Kuwait is not the first country one would associate with places ramping up efforts to discover more oil. At the end of the day, the small Gulf country is home to one of the biggest onshore oil fields in the world – the giant Burgan field. However, Burgan and its smaller equivalents across the desert have started a more mature phase of production and the times of easy oil from these fields seem to be over.

In that light, it is no surprise to see news items along the lines of “Kuwait Oil To Wrap Initial Offshore Drilling Campaign in 3 Years”, as reported by the Journal of Petroleum Technology in October last year. The article describes that Kuwait received its first offshore rig in 2022, which is also a clear sign of the shift in focus towards the slightly more complicated and economically less favourable places in the country – its shallow waters in the Gulf. In some ways, one might be surprised it is only happening now.
New discoveries and their implications
With the arrival of the offshore rig, KOC embarked on a six-well offshore exploration campaign, according to JPT. It may very well be that the announcement of a major gas and oil discovery earlier this summer is part of this campaign. According to KOC, 2.1 billion barrels of light oil and 5.1 trillion cubic feet of gas, equal to around 3.2 billion barrels of oil equivalent, were found in the Al-Nokhatha prospect. This volume represents about three years of the countries oil output, said KPC’s CEO, Sheikh Nawaf Saud Nasir Al-Sabah.
The location of the new discovery is interesting, too. Even though one could argue that oil is present in any closure in this part of the world, it is clearly out of trend with respect to the Burgan-Ratqa cluster on the Greater Burgan arch trend and the group of fields lining up with the Khafii-Nowruz arch. This then begs the question, is the new discovery a stratigraphically trapped accumulation? If the cross-section is anything to go by, a simple anticlinal closure seems unlikely for Al-Nokhatha.

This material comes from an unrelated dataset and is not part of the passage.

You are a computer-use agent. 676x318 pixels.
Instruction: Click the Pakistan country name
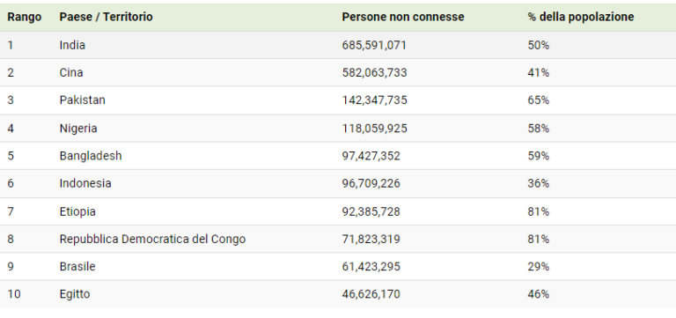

Future production capacity
The country really needs additional production capacity, as a report from S&P Global concluded in 2022. At the time, there may only have been about 30,000 b/d of upside left, given a daily output that swings around 2.8 million barrels per day. That equals around 1 % of spare capacity. S&P also wrote that it is KOC’s plan to raise production to 4.75 million b/d in 2024, but this was seen as highly ambitious at the time.